インターネットアンケートサービス「gooリサーチ」の結果によると、「購入・選定時に口コミが気になるか」という質問に対し、「気になる」人は特に女性で9割にも上ることが明らかになっています。

上記の数字からも、一般の方による口コミは特に強く、インフルエンサーによる口コミよりも高い影響力を持っていると言えるのです。

UGC(User Generated Contents)について理解しよう

「一般の方による口コミ投稿」のことを、昨今のマーケティング業界では*「UGC(User Generated Contents=ユーザー生成コンテンツ)」*と呼んで非常に重要視しています。

SNSの成長により、企業だけが情報発信者になる訳ではない時代。そして、「情報“砂の一粒”時代」の中にあっても、この「UGC」は一般消費者の間で重視され、商品購買・選定に強い影響力を及ぼしています。

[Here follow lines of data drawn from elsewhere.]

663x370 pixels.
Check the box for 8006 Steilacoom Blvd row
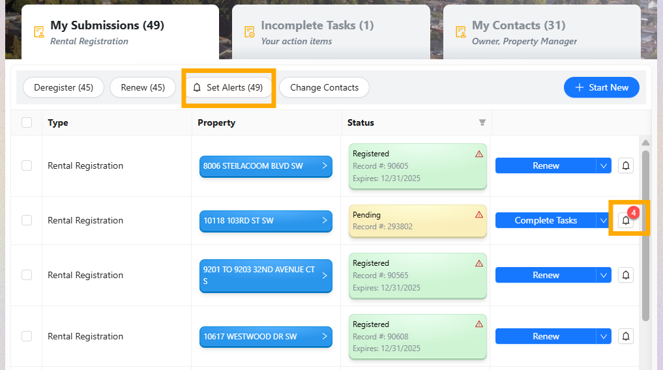27,165
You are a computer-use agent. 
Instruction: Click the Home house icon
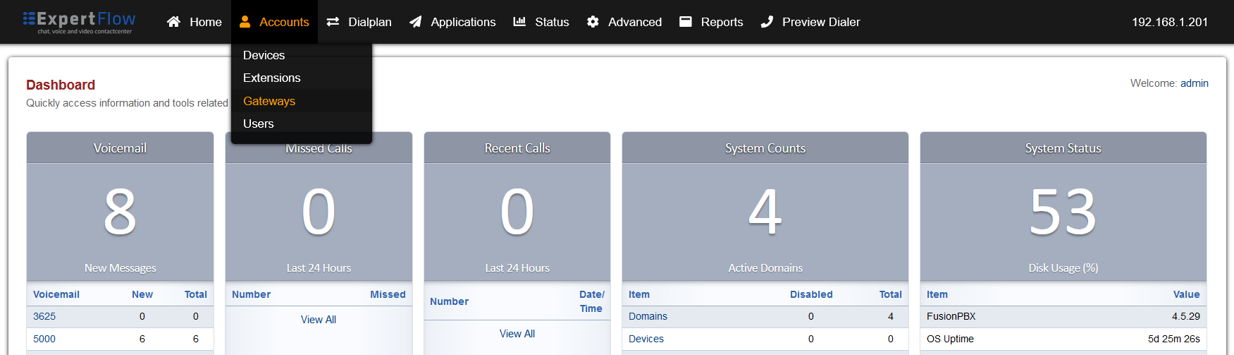173,22
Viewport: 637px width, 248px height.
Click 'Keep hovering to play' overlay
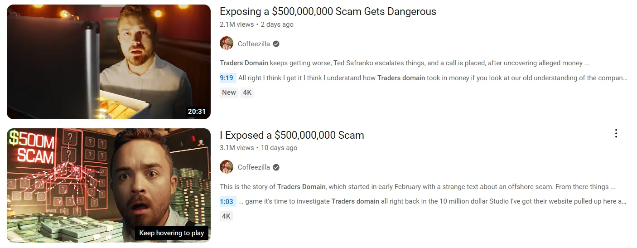[172, 233]
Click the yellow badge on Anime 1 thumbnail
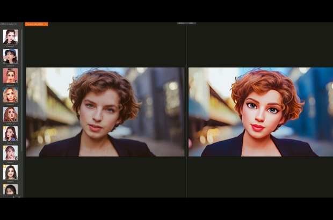Screen dimensions: 333x220 pos(4,128)
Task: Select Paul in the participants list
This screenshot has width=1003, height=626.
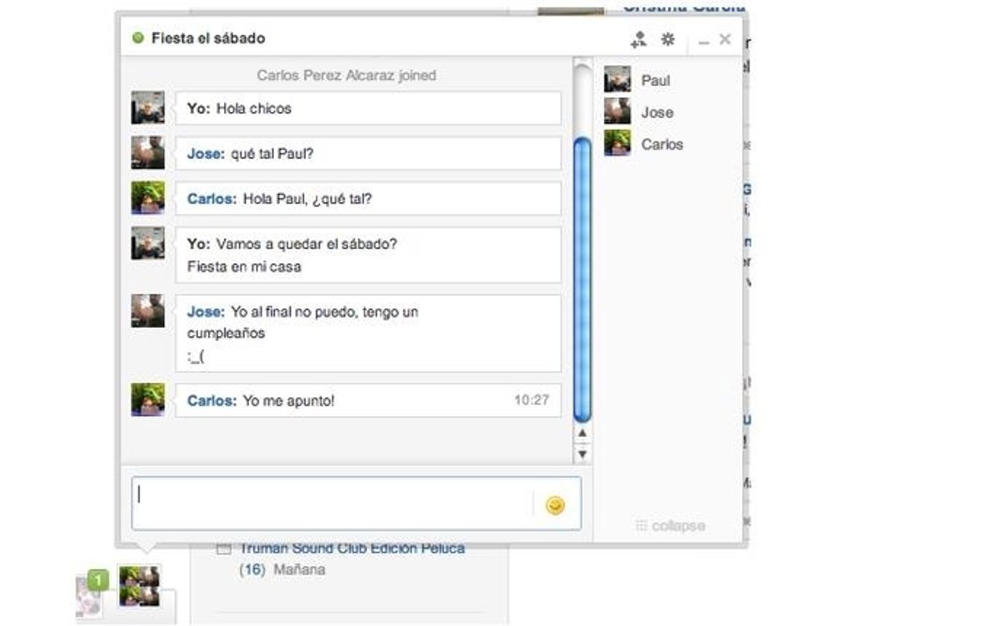Action: tap(655, 81)
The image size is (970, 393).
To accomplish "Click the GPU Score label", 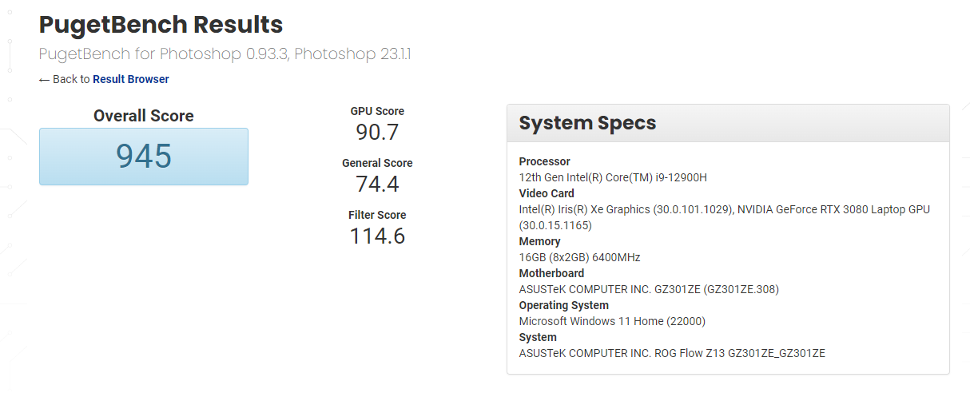I will click(377, 112).
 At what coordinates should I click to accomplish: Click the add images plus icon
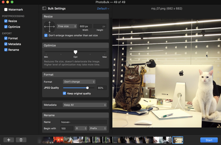coord(8,140)
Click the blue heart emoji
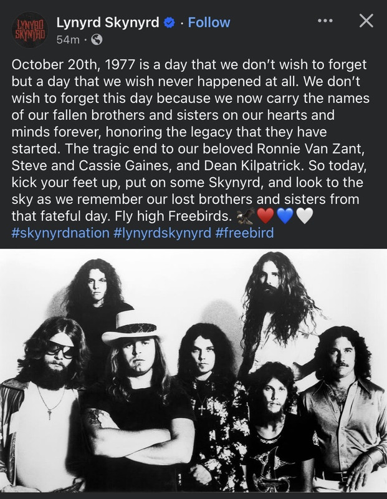387x499 pixels. click(285, 216)
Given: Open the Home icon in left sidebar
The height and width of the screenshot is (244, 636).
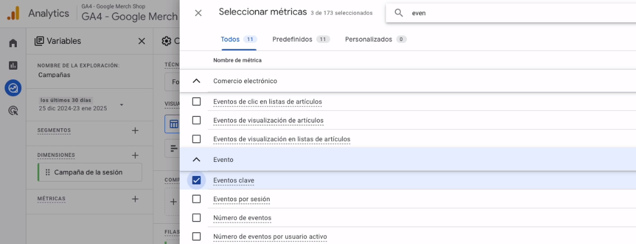Looking at the screenshot, I should coord(13,43).
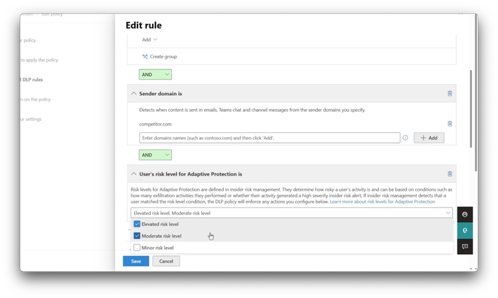
Task: Open Learn more about risk levels link
Action: coord(382,202)
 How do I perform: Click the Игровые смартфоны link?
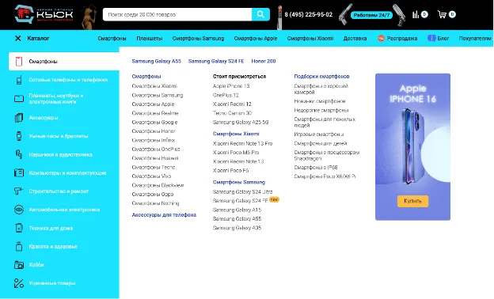click(319, 134)
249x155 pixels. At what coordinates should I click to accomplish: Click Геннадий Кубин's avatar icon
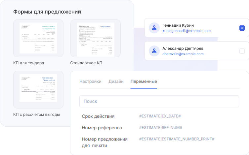click(154, 28)
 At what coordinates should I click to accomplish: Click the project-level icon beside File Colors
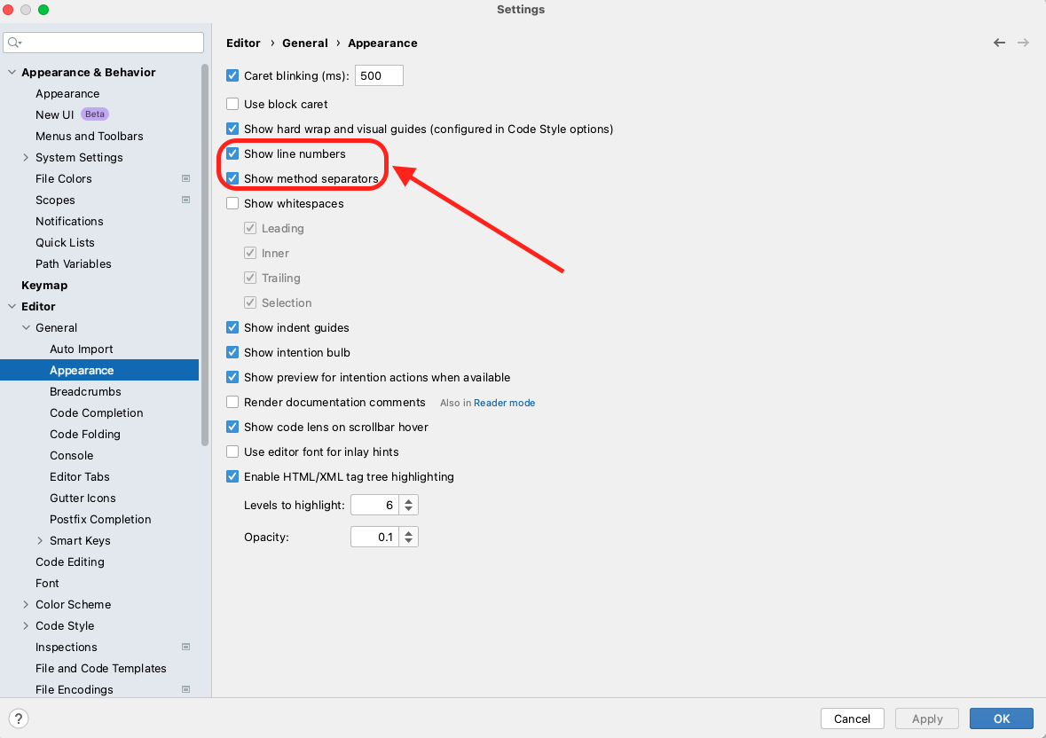point(185,178)
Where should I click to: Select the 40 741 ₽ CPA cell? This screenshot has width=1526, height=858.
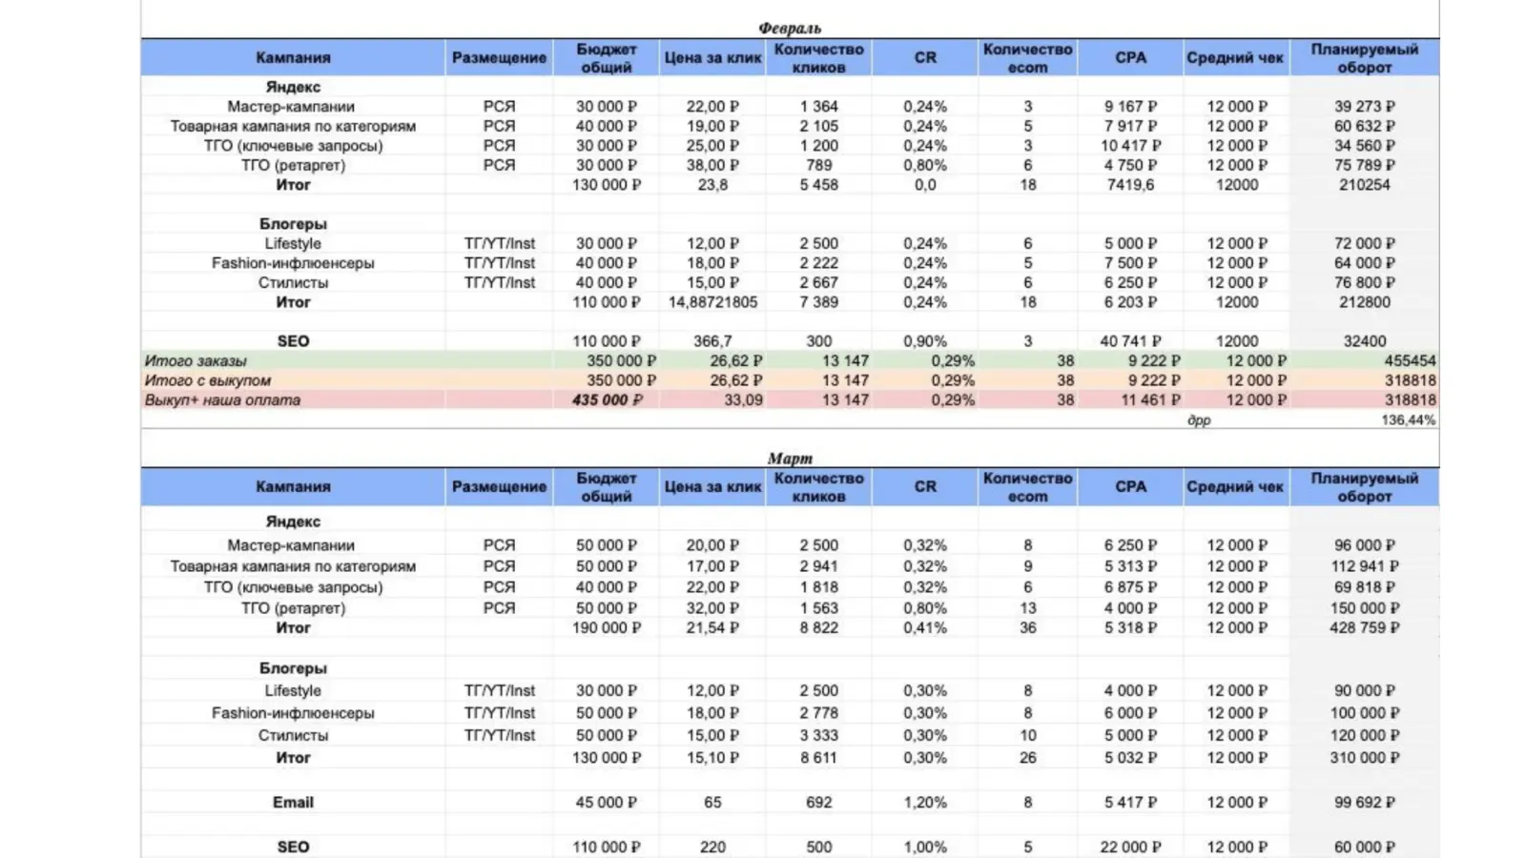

つまり、企業Twitterを運用してうまくユーザーを発言に巻き込み、「UGC」を発生させることが重要な意味を持つのです。

口コミの中でもSNSにおけるUGCは強い

前述したとおり、「一般の方の口コミUGC」は

  • ユーザーに信頼されやすい
  • 消費行動に関する態度変容を起こしやすい
  • 企業広告よりもリツイートされやすい
  • ユーザーに刺さりやすい

という強みを持っています。

Twitter上で自社に関するUGCが蓄積し、それがユーザー間で拡散・伝播していけば、自社の認知度・好感度向上が期待できます。その結果、指名検索につながり、売り上げもじわじわと上がっていくのです。

UGCを発生させやすい仕組みを考えよう

昨今の企業Twitter運用においては、「UGCを発生させやすい施策を考える」ことが重要なカギとなります。ここからは、UGC発生に成功した事例を見ていきましょう。

事例1. 森永製菓

  • テーマ:かつて人気だったチョコレート菓子「ベイク」
  • 投稿してもらう内容:元ツイートを引用RTし、「ベイクを買わない理由」を投稿
  • 賞品:Amazonギフト券100円で「買わない理由を買い取ります」とPR

このキャンペーンに対してユーザーによる引用RTは1日で4万件を超え、予算の関係でキャンペーンを2日で終了せざるを得ないほどの大反響だったそうです。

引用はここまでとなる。